» Exercise 1
Print the passage of the Liverpool crime intranet article starting at "by Mark Rowe" and ending at "Crime Alert team.".
» Exercise 2
Write the next part of the Liverpool crime intranet article, picking up after its final sentence.

Vertical Markets

Mersey intranet

by Mark Rowe

Liverpool city centre has a new crime intranet. Jane Kennedy, the Police and Crime Commissioner (PCC) for Merseyside, and Jon Ward, the Police Commander of Liverpool North Chief Superintendent, visited Liverpool Chamber of Commerce for a meeting with the Liverpool Crime Alert team.

The PCC and her team and Chief Supt Ward were shown Liverpool Crime Alert’s new crime intelligence intranet, now available for crime alert members. This new software delivers criminal intelligence and information to businesses in the city centre in real time. Members can also view and print from galleries of crime suspects and those known to do anti-social behaviour (ASB) in the city or those persons excluded from member premises. The intranet can also be used to report incidents and download images captured on camera or CCTV to the Liverpool Crime Alert offices almost as they are occurring. Via the intranet, a member also receives a weekly e-newsletter with crime alerts and other information.

Tony Jopson, Business Crime Reduction Officer for Liverpool Chamber, said: “The new intranet is named DISC, which is the Database and Intranet for Safer Communities. It takes what we already provide and delivers it in a much smarter way, and allows us and our members to be in instant communication. The more criminal intelligence and information our members receive helps narrow the opportunities for those that target our retailers to commit crime. This is more important when dealing with organised groups travelling the length of the country intent on stealing merchandise in bulk. This new intranet is now being used by some 60 towns and cities across the UK and, more significantly, by our immediate neighbours in Manchester and Chester, bringing us much closer together to monitor the North West.”

Liverpool Crime Alert, with Merseyside Police, provides crime reduction initiatives for the city centre retailers, for hoteliers, car park operators, building and facilities managers, and for the numerous university and hospital sites around the city.

Hosting the event, Jenny Stewart, Chief Operating Officer at Liverpool Chamber, said: “I felt encouraged by the Police and Crime Commissioner’s visit, and I think that it is essential that the Liverpool Crime Alert service is maintained in the City Centre and look forward to the continuing support of Merseyside Police and the Police and Crime Commissioner.”

The PCC also met members and supporters representing the various business sectors of the Crime Alert schemes and was given a brief presentation of their work. Peter Clarke, regional manager for the JD Sports Group, said: “We take loss prevention very seriously. We have ten retail outlets in the city centre and, across the group, we carry the
most popular sporting and leisure clothing brands right up to our high end fashion designer wear in our Tessuti outlets, and it is imperative that we the retailers work together with the Chamber and the police. We can be competitors in business, but we should be united in Loss Prevention.”

» Data for review
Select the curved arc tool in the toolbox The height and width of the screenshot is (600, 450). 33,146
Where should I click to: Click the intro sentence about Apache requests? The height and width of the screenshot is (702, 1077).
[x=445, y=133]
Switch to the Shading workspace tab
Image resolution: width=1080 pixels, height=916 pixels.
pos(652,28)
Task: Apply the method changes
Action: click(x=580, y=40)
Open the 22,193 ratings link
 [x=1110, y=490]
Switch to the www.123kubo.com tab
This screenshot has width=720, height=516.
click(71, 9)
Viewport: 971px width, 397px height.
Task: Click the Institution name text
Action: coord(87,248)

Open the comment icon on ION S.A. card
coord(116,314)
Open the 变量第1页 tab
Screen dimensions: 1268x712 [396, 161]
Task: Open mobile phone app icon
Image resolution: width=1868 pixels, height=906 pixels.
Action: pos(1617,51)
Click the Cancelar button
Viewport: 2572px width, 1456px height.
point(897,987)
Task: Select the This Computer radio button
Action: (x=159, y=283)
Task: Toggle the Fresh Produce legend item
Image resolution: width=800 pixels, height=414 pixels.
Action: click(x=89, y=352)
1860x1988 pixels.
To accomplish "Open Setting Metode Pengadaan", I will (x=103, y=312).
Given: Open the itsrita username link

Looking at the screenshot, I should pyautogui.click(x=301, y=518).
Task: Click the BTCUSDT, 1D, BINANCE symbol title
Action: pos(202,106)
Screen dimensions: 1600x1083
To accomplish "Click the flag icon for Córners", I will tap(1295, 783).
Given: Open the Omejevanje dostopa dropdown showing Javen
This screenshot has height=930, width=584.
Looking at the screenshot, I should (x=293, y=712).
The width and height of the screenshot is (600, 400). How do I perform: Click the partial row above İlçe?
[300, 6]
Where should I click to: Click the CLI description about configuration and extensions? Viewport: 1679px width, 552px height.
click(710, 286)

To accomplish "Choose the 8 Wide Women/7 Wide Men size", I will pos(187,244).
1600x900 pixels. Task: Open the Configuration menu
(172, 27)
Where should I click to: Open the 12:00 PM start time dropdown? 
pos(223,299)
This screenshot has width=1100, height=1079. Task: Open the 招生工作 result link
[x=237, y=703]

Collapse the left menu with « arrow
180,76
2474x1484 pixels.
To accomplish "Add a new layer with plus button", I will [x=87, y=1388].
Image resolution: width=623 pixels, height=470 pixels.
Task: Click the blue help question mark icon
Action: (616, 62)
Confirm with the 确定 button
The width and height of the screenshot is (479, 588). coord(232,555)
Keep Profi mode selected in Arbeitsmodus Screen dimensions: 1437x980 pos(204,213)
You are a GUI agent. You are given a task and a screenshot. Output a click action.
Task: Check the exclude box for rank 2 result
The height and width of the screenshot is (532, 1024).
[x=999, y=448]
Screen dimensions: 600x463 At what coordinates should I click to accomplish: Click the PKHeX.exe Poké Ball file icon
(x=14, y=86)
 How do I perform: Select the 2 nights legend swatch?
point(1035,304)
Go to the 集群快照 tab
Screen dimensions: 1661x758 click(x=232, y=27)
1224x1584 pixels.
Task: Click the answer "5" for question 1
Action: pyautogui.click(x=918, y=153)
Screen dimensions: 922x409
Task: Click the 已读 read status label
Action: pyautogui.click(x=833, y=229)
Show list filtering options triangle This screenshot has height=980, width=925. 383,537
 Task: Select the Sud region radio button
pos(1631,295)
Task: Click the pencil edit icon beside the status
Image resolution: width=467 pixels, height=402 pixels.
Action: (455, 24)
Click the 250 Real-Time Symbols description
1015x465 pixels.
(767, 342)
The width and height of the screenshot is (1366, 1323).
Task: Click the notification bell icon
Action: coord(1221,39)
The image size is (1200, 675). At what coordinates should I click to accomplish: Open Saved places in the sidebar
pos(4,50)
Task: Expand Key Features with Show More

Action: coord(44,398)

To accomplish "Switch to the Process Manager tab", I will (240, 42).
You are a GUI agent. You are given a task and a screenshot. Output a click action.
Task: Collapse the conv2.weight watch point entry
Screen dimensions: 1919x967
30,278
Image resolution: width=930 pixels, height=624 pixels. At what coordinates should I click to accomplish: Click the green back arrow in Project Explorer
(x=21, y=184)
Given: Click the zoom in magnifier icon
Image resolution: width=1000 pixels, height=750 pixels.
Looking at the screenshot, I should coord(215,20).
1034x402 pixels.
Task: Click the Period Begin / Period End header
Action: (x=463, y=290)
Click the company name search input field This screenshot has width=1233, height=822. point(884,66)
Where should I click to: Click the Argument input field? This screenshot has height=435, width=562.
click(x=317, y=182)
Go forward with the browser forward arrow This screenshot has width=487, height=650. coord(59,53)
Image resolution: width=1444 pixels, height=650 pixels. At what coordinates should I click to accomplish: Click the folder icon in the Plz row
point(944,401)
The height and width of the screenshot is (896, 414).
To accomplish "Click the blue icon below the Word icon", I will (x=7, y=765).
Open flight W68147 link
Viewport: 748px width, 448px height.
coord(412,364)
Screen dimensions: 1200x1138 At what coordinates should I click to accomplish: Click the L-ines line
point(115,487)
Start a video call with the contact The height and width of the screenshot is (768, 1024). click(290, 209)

» Written reply 1
by Mark Rowe

Liverpool city centre has a new crime intranet. Jane Kennedy, the Police and Crime Commissioner (PCC) for Merseyside, and Jon Ward, the Police Commander of Liverpool North Chief Superintendent, visited Liverpool Chamber of Commerce for a meeting with the Liverpool Crime Alert team.

» Written reply 2
Also present, representatives from the City Central and the Commercial District BID Companies and Liverpool ONE. These support the Liverpool Crime Alert team in the provision of services to their respective members and their tenants building the Crime Alert membership to some 500 businesses across the city centre.

Ged Gibbons, the Chief Operating Officer of the BID companies, said: “We have provided the Crime Alert services to our members for some six years now, and it is one small part of the sort of joined up thinking we are famous for in our city. It should not come as a surprise to anyone to learn that Liverpool is acknowledged as the safest city to live in and visit in the UK, having been awarded the Safer Business Award and attained Purple flag status in recognition of this fact.”

Jane Kennedy has now been in the role of Police and Crime Commission since November 2012. Her task is to manage the police budget and develop a new relationship with the police, putting in place a Police and Crime Plan which was published in March, and to implement strategies that meet the needs of people across Merseyside. She has already managed to reduce the costs of the previous Police Authority by some £1.3m by restructuring her office moving into police premises at Allerton Police Station. She said: “Cutting crime and making our communities safer is a priority for us all and involving partners ensures our priorities are shared. I am keen to support the successful ways in which Liverpool Crime Alert are working to reduce and prevent crime amongst the business communities. I have established a Merseyside-wide Community Safety Partnership to maximise scarce resources, and I am very pleased that this approach appears to be working well.”